The course teaches a strategic engineering mindset, underpinned by the processes and techniques used to tackle complexity and uncertainty in real engineering projects. You will learn to think critically and creatively about open-ended problems, moving beyond siloed technical analysis to a broader systems perspective. Teaching is highly interactive: you will analyze case studies, engage in simulations and scenario exercises, and collaborate with peers to form high-performing teams. Throughout the programme, you will practice structuring and delivering professional-style presentations of your findings. The curriculum also integrates discussions on stakeholder management and ethical decision-making in engineering projects (for example, how to balance profit, safety, and sustainability objectives). Applied learning techniques include hands-on data/sensitivity analysis and team-based design challenges. This summer school supports the development of core systems-thinking and decision-making skills relevant to students aspiring to careers in technology consulting, engineering design, or strategy roles in engineering-intensive industries.

Teaching will take place over two weeks on campus at Imperial College London and will be taught in person. Students will attend class five days per week (Monday–Friday). Each day includes lectures and in-class supervised group activities, culminating in a team panel presentation of project findings at the end of the programme.
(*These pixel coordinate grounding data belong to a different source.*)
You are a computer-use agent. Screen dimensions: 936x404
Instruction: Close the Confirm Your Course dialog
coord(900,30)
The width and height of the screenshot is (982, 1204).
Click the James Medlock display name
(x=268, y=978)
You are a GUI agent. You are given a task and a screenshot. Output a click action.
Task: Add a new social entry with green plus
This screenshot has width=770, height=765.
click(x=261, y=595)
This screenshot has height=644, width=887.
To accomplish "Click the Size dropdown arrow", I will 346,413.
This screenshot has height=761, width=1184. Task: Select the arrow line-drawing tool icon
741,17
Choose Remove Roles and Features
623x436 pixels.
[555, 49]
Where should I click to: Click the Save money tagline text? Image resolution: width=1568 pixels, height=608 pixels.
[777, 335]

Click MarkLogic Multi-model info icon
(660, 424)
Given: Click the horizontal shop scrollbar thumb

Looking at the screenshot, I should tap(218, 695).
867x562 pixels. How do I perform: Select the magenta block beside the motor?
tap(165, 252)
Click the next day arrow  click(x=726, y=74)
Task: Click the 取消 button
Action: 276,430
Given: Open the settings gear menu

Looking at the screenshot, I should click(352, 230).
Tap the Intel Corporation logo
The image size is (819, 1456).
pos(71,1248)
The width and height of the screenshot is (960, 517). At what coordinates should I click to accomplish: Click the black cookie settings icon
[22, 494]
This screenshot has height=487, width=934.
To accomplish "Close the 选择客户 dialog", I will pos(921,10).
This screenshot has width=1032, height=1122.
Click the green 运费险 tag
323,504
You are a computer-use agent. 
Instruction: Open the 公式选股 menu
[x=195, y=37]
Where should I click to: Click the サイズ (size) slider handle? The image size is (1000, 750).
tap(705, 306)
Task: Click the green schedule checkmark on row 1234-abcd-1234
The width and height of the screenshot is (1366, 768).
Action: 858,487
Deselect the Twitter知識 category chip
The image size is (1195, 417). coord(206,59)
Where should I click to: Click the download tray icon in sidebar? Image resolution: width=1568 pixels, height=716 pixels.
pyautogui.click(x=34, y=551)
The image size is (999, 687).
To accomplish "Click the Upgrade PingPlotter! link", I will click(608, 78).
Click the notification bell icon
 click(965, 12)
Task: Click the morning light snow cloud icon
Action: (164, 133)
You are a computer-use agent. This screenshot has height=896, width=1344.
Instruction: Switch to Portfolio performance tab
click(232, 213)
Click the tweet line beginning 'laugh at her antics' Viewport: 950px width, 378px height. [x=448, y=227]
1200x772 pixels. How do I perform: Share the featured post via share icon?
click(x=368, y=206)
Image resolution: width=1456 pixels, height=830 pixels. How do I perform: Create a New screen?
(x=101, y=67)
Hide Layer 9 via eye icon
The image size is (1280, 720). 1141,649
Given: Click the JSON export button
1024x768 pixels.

•    Understanding and navigating complex socio-technical systems and stakeholder dynamics
•    Embracing uncertainty in engineering planning (moving beyond single-line forecasts)
•    Designing engineering systems for change over time and long-term value
•    Exploring a broad space of possible futures through scenario analysis and simulation
•    Valuing flexibility and adaptation as an asset in system design
•    Balancing risk–reward trade-offs for multiple stakeholders and objectives
•    Developing strategic “game plans” for phased implementation and project execution
•    Communicating analytical insights and recommendations effectively to stakeholders

Participants will reinforce their learning through team-based exercises and a capstone group project. During both weeks, students work in small teams on guided case-study exercises during class, applying strategic engineering concepts to example scenarios as part of group project called Application Portfolio (AP). The first week focuses on key concepts and example applications. The second week goes into real-world case studies demonstrating specific strategic engineering tools and methods. In the AP project, teams select a real-world engineering system or product of their choice and apply the principles from lectures L1–L10 to that case. This involves analysing the system’s architecture, uncertainties, adaptation strategies, assessing economic performance alongside market and technology risks, and formulating strategic design and investment recommendations. Teams will employ tools such as Object Process Modelling (to capture the overall architecture of their system), Monte Carlo simulation (to explore many possible scenarios and impact on economic performance), decision analysis (to structure and analyse time-critical decisions), flexibility valuation techniques (to quantify the value of design options that allow adaptation using decision rules), and pareto analysis (to evaluate decisions in light of different risk tolerance profiles). The goal of the AP project is to document how strategic engineering methods can improve the design and management of the chosen system under uncertain future conditions.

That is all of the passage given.